I mentioned scientific discovery outside of our planet and the thing with exoplanets. Well, if any of you have heard of this organization called the B612 Foundation, they went and took these computational tools and AI, and they went and found asteroids just from old data. Not anything new, not new telemetry. But they found asteroids using some -- the first versions, they had to, like, literally look at images and use experts to try to figure out whether that constitutes an asteroid. And now they’ve found hundreds in a very quick period of time.

And you can think about the ramifications of being able to characterize potential existential threats in that way in the future is just so profound.

And then also kind of the third one that I think a lot about is you have medicine and you have space. But then we also have just in the last week, DeepMind at Google has released a way of characterizing crystal structures, millions of new simulated crystalline structures which might someday power the next wave of development of artificial crystals for semiconductors, solar power and the rest.

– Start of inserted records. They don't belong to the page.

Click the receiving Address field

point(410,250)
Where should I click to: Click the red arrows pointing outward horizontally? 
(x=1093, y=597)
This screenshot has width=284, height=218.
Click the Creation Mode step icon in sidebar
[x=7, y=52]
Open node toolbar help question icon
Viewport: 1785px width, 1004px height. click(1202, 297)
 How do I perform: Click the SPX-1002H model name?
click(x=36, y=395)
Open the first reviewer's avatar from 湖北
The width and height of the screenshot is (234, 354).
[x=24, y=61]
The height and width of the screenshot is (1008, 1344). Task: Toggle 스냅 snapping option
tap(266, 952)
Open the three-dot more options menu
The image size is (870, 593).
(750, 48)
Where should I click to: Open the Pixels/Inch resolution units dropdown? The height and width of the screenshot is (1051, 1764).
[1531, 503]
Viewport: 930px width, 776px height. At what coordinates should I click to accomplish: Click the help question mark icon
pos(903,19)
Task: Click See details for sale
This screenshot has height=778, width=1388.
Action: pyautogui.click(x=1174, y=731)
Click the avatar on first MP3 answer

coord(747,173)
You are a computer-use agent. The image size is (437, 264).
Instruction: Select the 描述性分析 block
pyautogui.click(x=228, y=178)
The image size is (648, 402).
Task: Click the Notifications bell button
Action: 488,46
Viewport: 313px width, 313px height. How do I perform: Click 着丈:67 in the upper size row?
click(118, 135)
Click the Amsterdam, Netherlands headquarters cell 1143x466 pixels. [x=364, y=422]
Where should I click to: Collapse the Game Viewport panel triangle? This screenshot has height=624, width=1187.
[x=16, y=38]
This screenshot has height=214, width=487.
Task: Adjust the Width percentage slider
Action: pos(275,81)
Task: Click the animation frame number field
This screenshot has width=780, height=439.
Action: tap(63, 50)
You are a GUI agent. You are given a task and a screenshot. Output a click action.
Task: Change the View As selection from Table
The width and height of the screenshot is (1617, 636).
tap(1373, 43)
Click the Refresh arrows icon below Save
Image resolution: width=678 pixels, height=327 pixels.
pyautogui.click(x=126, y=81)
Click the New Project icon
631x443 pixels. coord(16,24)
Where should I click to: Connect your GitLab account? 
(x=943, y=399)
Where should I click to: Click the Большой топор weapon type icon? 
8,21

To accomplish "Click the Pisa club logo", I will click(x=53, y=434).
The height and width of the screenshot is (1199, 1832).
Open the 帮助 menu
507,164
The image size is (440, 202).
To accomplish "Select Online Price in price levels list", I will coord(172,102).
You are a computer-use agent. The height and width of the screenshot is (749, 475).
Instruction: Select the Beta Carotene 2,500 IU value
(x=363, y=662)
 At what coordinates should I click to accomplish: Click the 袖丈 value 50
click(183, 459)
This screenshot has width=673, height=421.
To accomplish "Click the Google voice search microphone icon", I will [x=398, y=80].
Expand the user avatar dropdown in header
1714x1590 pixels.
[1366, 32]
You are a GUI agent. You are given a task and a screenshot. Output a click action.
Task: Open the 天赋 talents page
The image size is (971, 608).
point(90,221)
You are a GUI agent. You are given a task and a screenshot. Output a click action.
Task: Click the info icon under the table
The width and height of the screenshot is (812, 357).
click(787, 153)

And so the pace and the cadence of these discoveries is so quick, is so rapid. And I met -- I am in such a wonderful place to be that I get to see the convergence of the research, the computational realism. And these organizations who might only be dozens of people, that now they have the output of an organization 10 to 20 times their size. It’s really just an incredible time to be a technologist.

Steve Sparkes, Scotiabank: It really is. And I think it’s also a time for us to consider what are the unique characteristics of any company, what is it that they sell, what is it that they produce, how do they do that.

And I think we’re going to be facing the question of if Gen AI can deal with a lot of the basic toil in knowledge worker tasks, is it going to be like a calculator that lets people focus on value-add, or does it just make us stupid over time and do we lose the ability to innovate? And is it the friction and the toil that actually creates that struggle? Does it create new ideas and innovation? And I don’t think we’re going to know the answer to that one for a little while, but it’s going to be an amazing journey.

And, Will, I just want to thank you so much for the time today.

Will Grannis, VP and CTO, Google Cloud: Real pleasure, Steve. Thanks to all of you for being here as well.

Steve Sparkes, Scotiabank: Thanks, everybody.